Figure 2 is a graph showing the effect of Lactobacillus plantarum on promoting outer root sheath cell proliferation.
Figure 3 is a graph showing the inhibitory effect of Lactobacillus plantarum on outer root sheath cell death.
Figure 4 is a fluorescence micrograph showing the inhibitory effect of Lactobacillus plantarum on outer root sheath cell death.

Hereinafter, embodiments of the present application will be described in more detail with reference to the attached drawings. However, the technology disclosed in this application is not limited to the embodiments described herein and may be embodied in other forms. However, the embodiments introduced here are provided to ensure that the disclosed content is thorough and complete and that the spirit of the present application can be sufficiently conveyed to those skilled in the art. In order to clearly express each component in the drawing, the size of the component, such as width or thickness, is shown somewhat enlarged. Additionally, for convenience of explanation, only some of the components are shown, but those skilled in the art will be able to easily understand the remaining components. Additionally, a person skilled in the art will be able to implement the ideas of this application in various other forms without departing from the technical spirit of this application.

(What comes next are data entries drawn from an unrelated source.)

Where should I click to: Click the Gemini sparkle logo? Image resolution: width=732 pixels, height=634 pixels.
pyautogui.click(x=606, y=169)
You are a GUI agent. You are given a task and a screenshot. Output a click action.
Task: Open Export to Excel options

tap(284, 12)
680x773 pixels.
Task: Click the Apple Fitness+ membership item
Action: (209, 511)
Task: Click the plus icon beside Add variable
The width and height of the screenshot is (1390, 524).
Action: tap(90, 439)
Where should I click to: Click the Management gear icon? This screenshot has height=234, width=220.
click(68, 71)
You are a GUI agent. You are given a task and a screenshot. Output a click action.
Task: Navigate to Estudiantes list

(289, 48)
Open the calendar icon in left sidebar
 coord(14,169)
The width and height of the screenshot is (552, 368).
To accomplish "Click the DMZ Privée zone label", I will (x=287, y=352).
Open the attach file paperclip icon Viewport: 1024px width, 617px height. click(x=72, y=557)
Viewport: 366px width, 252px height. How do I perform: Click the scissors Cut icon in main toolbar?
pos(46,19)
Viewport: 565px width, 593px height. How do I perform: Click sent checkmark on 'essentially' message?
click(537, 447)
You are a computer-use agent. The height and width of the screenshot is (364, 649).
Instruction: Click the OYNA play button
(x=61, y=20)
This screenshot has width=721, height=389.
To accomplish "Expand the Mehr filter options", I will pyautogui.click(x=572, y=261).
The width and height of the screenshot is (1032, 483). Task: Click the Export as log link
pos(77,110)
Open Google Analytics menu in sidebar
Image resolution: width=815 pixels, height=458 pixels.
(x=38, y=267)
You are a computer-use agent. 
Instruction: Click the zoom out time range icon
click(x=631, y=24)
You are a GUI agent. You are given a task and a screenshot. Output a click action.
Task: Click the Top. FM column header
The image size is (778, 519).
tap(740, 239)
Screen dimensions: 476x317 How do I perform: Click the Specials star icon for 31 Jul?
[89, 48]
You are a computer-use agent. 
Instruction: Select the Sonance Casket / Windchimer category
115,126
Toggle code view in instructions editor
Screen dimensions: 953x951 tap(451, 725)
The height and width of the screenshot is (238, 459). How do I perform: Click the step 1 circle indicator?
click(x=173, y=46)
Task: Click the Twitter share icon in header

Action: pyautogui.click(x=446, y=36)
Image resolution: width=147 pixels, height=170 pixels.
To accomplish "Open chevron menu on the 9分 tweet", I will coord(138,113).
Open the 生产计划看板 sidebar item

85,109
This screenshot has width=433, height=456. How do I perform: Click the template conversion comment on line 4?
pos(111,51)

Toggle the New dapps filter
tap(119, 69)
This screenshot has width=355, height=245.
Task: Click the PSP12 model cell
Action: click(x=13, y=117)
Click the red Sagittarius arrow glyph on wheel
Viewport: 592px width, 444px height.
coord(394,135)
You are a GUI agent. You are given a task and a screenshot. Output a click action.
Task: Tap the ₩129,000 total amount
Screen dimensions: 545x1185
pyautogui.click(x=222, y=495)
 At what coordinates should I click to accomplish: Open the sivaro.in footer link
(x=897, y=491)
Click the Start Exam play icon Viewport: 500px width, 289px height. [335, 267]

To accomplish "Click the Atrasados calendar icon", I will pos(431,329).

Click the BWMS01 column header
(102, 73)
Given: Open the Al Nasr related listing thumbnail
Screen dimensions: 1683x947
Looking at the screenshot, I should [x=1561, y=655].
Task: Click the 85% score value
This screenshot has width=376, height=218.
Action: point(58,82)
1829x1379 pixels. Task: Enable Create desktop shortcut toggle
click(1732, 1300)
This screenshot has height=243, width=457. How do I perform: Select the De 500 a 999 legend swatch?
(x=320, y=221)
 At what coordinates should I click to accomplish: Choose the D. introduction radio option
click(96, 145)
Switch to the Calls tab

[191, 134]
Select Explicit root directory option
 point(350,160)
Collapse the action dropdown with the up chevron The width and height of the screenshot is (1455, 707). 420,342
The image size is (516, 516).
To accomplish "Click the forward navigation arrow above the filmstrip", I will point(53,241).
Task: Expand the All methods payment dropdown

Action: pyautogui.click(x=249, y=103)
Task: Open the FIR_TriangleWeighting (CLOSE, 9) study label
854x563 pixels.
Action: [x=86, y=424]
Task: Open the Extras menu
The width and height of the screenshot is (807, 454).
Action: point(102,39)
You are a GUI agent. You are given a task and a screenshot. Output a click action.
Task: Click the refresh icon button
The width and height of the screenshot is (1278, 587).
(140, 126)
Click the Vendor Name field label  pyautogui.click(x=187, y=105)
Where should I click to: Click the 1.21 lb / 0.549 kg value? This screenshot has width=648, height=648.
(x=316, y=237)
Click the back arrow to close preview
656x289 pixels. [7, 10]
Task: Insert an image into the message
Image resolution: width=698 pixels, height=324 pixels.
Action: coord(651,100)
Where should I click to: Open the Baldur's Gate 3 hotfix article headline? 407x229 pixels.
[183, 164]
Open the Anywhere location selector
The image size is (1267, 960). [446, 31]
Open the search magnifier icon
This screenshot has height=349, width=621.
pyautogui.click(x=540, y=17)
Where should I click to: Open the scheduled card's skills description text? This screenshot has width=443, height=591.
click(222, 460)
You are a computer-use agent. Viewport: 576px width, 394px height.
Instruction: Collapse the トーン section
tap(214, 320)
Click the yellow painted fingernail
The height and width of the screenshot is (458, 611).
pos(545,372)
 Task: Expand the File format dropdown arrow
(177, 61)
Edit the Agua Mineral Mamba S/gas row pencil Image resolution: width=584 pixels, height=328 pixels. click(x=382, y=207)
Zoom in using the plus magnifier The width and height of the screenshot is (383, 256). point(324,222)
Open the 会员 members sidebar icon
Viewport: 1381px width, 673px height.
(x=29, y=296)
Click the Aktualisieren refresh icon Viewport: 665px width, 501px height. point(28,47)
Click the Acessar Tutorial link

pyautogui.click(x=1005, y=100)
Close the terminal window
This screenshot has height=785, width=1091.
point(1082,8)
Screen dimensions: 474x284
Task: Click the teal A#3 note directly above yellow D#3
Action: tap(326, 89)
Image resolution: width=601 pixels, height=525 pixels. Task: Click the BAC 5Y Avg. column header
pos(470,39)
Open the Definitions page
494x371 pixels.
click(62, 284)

In one embodiment of the present invention, a composition for hair or scalp containing a lysate of Lactobacillus plantarum as an active ingredient can be provided.

In one example, the Lactobacillus plantarum may be derived from the tea tree. In one example, the Lactobacillus plantarum is Camellisa sinensis ) may have been isolated and identified from the leaves.

In one example, the Lactobacillus plantarum may be the strain APsulloc 331266 (accession number KCCM11181P). The strain may have been isolated and identified from tea tree leaves, and may exhibit significantly superior hair growth promotion and hair loss prevention effects among several Lactobacillus plantarum strains isolated and identified from tea tree leaves.

In one example, the eluate may be a heated eluate obtained by heating and eluting Lactobacillus plantarum cells. The heating can be performed at 80°C to 120°C for 10 to 30 minutes. The heated extract is a natural ingredient that has little irritation or toxicity when applied to the human body, and can be significantly effective in promoting hair growth and preventing hair loss.

In one example, the eluate is (a) cultured Lactobacillus plantarum,

(b) centrifuging the cultured Lactobacillus plantarum to remove insoluble components, and

(c) It can be prepared by heating the Lactobacillus plantarum obtained in (b) above for 10 to 30 minutes at 80°C to 120°C to elute it.

The composition according to one embodiment of the present invention is a natural ingredient and has excellent safety as it has little irritation or toxicity when applied to the human body. In addition, it can promote the proliferation of hair follicle dermal papilla cells and outer root sheath cells and inhibit their death, showing a significantly excellent hair growth promotion effect and hair loss prevention effect.

In one embodiment of the present invention, the composition may be a composition for external skin application.

The skin external composition may be, for example, a cosmetic composition.

The composition according to one embodiment of the present invention may be formulated containing a cosmetically or dermatologically acceptable medium or base. These are all formulations suitable for topical application, for example, solutions, gels, solids, pasty anhydrous products, emulsions obtained by dispersing the oil phase in the water phase, suspensions, microemulsions, microcapsules, microgranules or ionic forms (liposomes) and non-ionic forms. It may be provided in the form of an ionic vesicular dispersion, or in the form of a cream, skin, lotion, powder, ointment, spray or conceal stick. It can also be used in the form of foam or in the form of an aerosol composition further containing compressed propellant. These compositions can be prepared according to conventional methods in the art.

Additionally, the composition according to one embodiment of the present invention may contain a substance that promotes skin absorption to increase the skin improvement effect.

In one example, the cosmetic composition may include the Lactobacillus plantarum extract in an amount of 0.1% to 20% by weight based on the total weight of the composition.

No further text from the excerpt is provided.